Abrechnung in Athen

Vorgezogene Neuwahlen inmitten der Euro- und Wirtschaftskrise

Bei den Parlamentswahlen am Sonntag in Griechenland wird über die Regierung befunden, die das Übergangskabinett von Lucas Papademos ablöst. Wie auch immer sie aussehen wird - eine Abkehr vom Euro ist trotz des Brüsseler Spardiktats unwahrscheinlich.

Die Krise in Griechenland hat tödliche Folgen: »Aus Daten, die uns vorliegen, ist die Zahl der Suizide in den letzten drei Jahren schätzungsweise um etwa 20 Prozent gestiegen«, sagt der Psychiater Vassilis Kontaxakis. Man könne jedoch nicht klar definieren, inwiefern allein die Finanzkrise dafür verantwortlich sei. Athens Gesundheitsminister Andreas Loverdos sprach vor einigen Wochen sogar von 40 Prozent mehr Selbsttötungen.

In diesem Kontext, den Antonis Samaras als »nationale Depression« bezeichnete, finden am Sonntag vorgezogene Parlamentswahlen statt. Samaras ist nicht irgendwer, sondern der Chef der favorisierten konservativen Partei Nea Dimokratia (ND). Doch auch die ND wird allen Umfragen zufolge nicht annährend genügend Mandate gewinnen, um im 300 Sitze umfassenden Parlament die gewünschte Alleinregierung stellen zu können. Wer in Griechenland die seit November amtierende Regierung des parteilosen Lucas Papademos ablöst, steht in den Sternen.

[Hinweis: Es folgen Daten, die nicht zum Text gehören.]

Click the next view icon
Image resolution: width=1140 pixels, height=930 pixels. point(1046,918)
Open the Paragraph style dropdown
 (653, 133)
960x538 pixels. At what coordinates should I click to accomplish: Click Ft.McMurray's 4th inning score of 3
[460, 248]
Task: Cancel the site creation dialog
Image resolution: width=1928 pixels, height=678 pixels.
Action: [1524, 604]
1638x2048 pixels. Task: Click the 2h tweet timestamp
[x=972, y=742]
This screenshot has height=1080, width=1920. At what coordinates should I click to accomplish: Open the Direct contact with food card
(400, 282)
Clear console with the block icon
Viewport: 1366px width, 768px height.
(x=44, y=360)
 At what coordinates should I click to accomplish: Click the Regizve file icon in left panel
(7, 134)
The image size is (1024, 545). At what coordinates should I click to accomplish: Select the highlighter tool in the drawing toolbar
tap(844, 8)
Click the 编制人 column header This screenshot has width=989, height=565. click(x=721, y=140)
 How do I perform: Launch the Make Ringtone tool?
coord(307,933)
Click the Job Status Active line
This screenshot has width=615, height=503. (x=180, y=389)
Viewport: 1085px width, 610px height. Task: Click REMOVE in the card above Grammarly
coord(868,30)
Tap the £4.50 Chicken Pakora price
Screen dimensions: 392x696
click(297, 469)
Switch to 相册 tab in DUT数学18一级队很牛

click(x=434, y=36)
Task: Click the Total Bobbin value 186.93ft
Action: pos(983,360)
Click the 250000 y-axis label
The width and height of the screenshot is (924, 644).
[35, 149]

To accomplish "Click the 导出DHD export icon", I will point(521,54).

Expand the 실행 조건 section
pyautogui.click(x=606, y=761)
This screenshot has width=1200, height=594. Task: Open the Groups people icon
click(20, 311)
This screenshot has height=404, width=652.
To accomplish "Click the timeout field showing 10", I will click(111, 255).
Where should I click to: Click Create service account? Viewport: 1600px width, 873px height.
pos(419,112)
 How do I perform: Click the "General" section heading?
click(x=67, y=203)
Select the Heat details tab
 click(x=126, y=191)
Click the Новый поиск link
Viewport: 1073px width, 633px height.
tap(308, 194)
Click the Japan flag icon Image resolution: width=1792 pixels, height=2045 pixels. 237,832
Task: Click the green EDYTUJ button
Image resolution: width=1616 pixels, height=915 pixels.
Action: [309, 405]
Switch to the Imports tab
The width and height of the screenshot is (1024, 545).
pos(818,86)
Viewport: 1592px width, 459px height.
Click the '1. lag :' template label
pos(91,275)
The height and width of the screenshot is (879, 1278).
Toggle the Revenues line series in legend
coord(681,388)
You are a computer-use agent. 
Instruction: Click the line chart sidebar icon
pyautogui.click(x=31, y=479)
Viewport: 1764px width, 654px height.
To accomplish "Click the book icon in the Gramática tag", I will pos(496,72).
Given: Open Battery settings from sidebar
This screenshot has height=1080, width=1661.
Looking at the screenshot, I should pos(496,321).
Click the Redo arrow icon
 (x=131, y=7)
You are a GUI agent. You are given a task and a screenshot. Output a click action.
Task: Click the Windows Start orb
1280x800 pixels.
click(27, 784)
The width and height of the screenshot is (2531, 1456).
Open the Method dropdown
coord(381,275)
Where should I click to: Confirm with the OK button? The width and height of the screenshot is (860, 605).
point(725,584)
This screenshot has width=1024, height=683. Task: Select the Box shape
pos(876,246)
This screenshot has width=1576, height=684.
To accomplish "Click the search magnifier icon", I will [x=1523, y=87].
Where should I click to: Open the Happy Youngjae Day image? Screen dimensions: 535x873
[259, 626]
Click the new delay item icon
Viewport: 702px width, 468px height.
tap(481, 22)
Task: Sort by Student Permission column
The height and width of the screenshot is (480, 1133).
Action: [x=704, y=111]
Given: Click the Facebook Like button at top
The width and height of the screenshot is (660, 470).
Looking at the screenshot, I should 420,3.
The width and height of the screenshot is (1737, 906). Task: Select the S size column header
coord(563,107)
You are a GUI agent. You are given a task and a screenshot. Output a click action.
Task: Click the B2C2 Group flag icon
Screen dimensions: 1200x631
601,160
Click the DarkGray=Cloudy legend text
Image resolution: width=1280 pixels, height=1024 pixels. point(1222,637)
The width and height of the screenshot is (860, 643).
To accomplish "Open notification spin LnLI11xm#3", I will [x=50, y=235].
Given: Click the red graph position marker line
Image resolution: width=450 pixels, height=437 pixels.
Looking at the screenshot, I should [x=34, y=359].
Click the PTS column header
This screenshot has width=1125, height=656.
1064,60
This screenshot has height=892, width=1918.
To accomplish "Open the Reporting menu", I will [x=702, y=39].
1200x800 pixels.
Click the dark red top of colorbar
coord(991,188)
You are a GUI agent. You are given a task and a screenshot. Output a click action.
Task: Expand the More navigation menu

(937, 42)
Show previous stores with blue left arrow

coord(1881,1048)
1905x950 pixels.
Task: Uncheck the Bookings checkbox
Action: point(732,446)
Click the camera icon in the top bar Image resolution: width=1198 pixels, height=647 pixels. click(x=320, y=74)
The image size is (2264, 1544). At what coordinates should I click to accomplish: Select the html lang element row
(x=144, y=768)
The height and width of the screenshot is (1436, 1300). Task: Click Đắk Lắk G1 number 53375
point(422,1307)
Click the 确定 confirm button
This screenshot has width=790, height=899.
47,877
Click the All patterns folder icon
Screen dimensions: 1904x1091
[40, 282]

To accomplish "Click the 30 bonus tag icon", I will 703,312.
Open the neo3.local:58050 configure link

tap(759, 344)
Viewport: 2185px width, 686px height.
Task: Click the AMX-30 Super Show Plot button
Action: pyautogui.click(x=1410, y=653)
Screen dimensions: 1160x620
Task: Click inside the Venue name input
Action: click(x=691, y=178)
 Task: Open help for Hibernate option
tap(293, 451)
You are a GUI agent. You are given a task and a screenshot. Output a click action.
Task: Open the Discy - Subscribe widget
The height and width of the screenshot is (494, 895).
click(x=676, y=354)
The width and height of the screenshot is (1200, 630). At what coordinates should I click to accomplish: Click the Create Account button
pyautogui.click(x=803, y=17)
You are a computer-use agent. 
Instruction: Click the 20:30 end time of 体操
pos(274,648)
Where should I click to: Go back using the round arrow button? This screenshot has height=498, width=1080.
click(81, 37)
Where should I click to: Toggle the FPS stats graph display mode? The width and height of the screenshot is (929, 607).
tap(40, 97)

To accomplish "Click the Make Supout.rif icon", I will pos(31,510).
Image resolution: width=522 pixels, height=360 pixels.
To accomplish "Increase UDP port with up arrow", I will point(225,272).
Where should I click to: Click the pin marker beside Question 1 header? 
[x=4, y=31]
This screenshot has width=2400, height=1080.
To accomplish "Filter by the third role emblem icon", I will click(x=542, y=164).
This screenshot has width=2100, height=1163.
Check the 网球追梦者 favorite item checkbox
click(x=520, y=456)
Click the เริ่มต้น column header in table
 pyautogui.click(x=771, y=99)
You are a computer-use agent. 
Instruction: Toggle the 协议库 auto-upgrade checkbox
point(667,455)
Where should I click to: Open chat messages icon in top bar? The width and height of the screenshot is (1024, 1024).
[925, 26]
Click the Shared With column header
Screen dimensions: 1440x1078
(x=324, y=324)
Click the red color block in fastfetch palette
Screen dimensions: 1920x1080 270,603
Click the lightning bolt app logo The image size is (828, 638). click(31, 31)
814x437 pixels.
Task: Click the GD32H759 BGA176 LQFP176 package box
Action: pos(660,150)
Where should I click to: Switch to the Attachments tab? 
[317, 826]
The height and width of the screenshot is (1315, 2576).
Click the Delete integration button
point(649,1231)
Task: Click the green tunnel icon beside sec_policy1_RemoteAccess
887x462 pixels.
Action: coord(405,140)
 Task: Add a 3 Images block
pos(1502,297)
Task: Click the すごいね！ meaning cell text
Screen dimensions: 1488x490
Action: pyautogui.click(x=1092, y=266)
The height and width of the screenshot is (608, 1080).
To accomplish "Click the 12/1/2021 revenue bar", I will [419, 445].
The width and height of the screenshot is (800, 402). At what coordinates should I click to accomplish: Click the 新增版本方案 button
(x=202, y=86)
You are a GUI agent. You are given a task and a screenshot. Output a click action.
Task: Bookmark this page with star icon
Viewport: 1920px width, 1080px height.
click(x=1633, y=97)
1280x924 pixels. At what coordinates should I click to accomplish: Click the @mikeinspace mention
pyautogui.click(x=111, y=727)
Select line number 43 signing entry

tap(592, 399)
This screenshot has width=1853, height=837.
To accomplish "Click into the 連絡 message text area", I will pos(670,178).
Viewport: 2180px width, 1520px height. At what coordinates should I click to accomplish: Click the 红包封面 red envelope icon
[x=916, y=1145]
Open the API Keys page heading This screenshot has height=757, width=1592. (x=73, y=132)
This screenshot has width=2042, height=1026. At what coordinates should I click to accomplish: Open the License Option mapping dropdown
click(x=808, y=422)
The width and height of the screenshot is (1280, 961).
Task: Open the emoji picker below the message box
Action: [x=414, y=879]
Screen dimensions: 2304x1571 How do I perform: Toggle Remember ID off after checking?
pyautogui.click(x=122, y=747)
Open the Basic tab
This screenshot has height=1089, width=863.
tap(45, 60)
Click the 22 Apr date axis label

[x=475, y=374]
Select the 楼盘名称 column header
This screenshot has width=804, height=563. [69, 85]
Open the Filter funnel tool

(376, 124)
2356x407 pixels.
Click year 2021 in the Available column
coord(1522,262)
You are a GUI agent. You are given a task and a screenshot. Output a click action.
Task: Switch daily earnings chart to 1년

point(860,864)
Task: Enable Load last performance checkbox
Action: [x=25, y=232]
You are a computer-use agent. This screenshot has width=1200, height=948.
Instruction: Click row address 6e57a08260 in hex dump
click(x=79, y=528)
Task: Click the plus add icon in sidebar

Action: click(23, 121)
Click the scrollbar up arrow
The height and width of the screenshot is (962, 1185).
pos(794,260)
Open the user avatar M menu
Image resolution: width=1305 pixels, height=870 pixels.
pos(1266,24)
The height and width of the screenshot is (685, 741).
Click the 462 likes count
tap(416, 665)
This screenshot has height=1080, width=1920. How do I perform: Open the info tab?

Papademos, Lieblingskind von Brüssel und Berlin, hat derweil seit Amtsantritt kräftig abgewirtschaftet. Die Kürzungen bei Löhnen, Renten und staatlichen Dienstleistungen trieben die Arbeitslosigkeit weiter in die Höhe auf Rekordwerte von rund 22 Prozent und die Wirtschaftsleistung weiter in den Keller. Damit brachen die Einnahmen stärker ein als erwartet. Um die auseinanderklaffende Schere zu schließen, ist Griechenland aufgefordert, unmittelbar nach den Wahlen neue Sparmaßnahmen in Höhe von über 11 Milliarden Euro zu beschließen. Und selbst der Schuldenschnitt von immerhin über 100 Milliarden Euro im Rahmen einer Umschuldung von 199 Milliarden Euro wird in der Bevölkerung nicht als Erfolg gewertet. Denn dafür werden die heimischen Banken vom Staat gestützt - jene Banken, die schon seit langem keine Kredite mehr an Häuslebauer und Kleinunternehmer vergeben. Die Sozialversicherungskassen werden dagegen mit ihren Verlusten in zweistelliger Milliardenhöhe hängen gelassen.

Kein Wunder also, dass die anfängliche Popularität des Ex-Bankers im Verlauf seines halben Jahres als Regierungschef drastisch abgenommen hat. Bereits Mitte Dezember hielten sich die positive und die negative Meinung über Papademos mit 39 zu 40 Prozent die Waage. In einer im Februar erhobenen Umfrage des Meinungsforschungsinstitutes ALCO bezeichneten ihn 61,7 Prozent der Befragten nunmehr sogar als »von den Gläubigern zur Vertretung ihrer Interessen lancierten Premier«. Nur 27 Prozent waren der Meinung, Papademos habe die Regierungsverantwortung »in schwierigen Zeiten und dem aufrichtigen Versuch, das Land zu retten«, übernommen.

Seither hat der gute Ruf Papademos‘ eher noch mehr Schaden gelitten. Wenn er ab Sonntag keine Rolle in der Politik spielen sollte, werden ihm nur noch wenige Griechen eine Träne nachweinen. Papademos seinerseits kann wieder seinem Hobby nachgehen: dem Besuch von Opern. Wer in Athen ab Sonntag in der Politik die erste Geige spielt, ist nicht absehbar. Brüssel und Berlin werden indes sicher darauf drängen, dass weiter ein Streichkonzert gespielt wird.